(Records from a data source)
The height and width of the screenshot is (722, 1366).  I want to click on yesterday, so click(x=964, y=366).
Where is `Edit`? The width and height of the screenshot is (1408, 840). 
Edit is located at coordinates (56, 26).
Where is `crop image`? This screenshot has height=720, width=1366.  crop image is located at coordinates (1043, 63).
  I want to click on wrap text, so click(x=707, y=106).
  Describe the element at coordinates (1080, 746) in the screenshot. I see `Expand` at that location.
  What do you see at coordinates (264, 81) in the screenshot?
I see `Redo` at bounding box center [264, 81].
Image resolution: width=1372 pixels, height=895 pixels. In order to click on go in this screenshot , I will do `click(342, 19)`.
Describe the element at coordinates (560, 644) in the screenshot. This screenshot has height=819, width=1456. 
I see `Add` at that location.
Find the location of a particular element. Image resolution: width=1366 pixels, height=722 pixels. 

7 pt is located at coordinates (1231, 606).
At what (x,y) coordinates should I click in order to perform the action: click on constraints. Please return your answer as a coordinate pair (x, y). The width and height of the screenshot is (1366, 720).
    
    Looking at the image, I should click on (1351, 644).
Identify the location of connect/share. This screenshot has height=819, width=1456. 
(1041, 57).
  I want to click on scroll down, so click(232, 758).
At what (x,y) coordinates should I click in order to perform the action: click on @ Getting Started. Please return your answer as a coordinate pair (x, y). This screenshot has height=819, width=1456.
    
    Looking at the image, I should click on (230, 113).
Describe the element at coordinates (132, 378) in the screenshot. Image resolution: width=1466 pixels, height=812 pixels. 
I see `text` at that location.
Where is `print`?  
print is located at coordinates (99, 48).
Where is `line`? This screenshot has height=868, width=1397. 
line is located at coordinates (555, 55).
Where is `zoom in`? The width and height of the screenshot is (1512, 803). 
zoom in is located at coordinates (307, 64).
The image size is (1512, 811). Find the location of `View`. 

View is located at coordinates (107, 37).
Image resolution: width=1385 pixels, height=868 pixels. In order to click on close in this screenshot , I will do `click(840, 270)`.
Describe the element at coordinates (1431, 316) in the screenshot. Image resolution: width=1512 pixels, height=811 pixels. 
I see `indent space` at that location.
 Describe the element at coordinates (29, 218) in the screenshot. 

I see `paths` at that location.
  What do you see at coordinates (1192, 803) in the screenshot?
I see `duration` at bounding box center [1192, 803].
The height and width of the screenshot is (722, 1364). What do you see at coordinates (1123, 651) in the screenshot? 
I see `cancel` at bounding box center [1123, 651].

* OBJECTIVE
Render every line of the records above as a Markdown table with the columns Row and Line, numbering the rows in order and leaving out blank lines.

* TASK ANSWER
| Row | Line |
|---|---|
| 1 | The height and width of the screenshot is (722, 1366).  I want to click on yesterday, so click(x=964, y=366). |
| 2 | Where is `Edit`? The width and height of the screenshot is (1408, 840).  |
| 3 | Edit is located at coordinates (56, 26). |
| 4 | Where is `crop image`? This screenshot has height=720, width=1366.  crop image is located at coordinates (1043, 63). |
| 5 |   I want to click on wrap text, so click(x=707, y=106). |
| 6 |   Describe the element at coordinates (1080, 746) in the screenshot. I see `Expand` at that location. |
| 7 |   What do you see at coordinates (264, 81) in the screenshot? |
| 8 | I see `Redo` at bounding box center [264, 81]. |
| 9 | Image resolution: width=1372 pixels, height=895 pixels. In order to click on go in this screenshot , I will do `click(342, 19)`. |
| 10 | Describe the element at coordinates (560, 644) in the screenshot. This screenshot has height=819, width=1456.  |
| 11 | I see `Add` at that location. |
| 12 | Find the location of a particular element. Image resolution: width=1366 pixels, height=722 pixels.  |
| 13 | 7 pt is located at coordinates (1231, 606). |
| 14 | At what (x,y) coordinates should I click in order to perform the action: click on constraints. Please return your answer as a coordinate pair (x, y). The width and height of the screenshot is (1366, 720). |
| 15 |     Looking at the image, I should click on (1351, 644). |
| 16 | Identify the location of connect/share. This screenshot has height=819, width=1456.  |
| 17 | (1041, 57). |
| 18 |   I want to click on scroll down, so click(232, 758). |
| 19 | At what (x,y) coordinates should I click in order to perform the action: click on @ Getting Started. Please return your answer as a coordinate pair (x, y). This screenshot has height=819, width=1456. |
| 20 |     Looking at the image, I should click on (230, 113). |
| 21 | Describe the element at coordinates (132, 378) in the screenshot. Image resolution: width=1466 pixels, height=812 pixels.  |
| 22 | I see `text` at that location. |
| 23 | Where is `print`?   |
| 24 | print is located at coordinates (99, 48). |
| 25 | Where is `line`? This screenshot has height=868, width=1397.  |
| 26 | line is located at coordinates (555, 55). |
| 27 | Where is `zoom in`? The width and height of the screenshot is (1512, 803).  |
| 28 | zoom in is located at coordinates (307, 64). |
| 29 | The image size is (1512, 811). Find the location of `View`.  |
| 30 | View is located at coordinates (107, 37). |
| 31 | Image resolution: width=1385 pixels, height=868 pixels. In order to click on close in this screenshot , I will do `click(840, 270)`. |
| 32 | Describe the element at coordinates (1431, 316) in the screenshot. Image resolution: width=1512 pixels, height=811 pixels.  |
| 33 | I see `indent space` at that location. |
| 34 |  Describe the element at coordinates (29, 218) in the screenshot.  |
| 35 | I see `paths` at that location. |
| 36 |   What do you see at coordinates (1192, 803) in the screenshot? |
| 37 | I see `duration` at bounding box center [1192, 803]. |
| 38 | The height and width of the screenshot is (722, 1364). What do you see at coordinates (1123, 651) in the screenshot?  |
| 39 | I see `cancel` at bounding box center [1123, 651]. |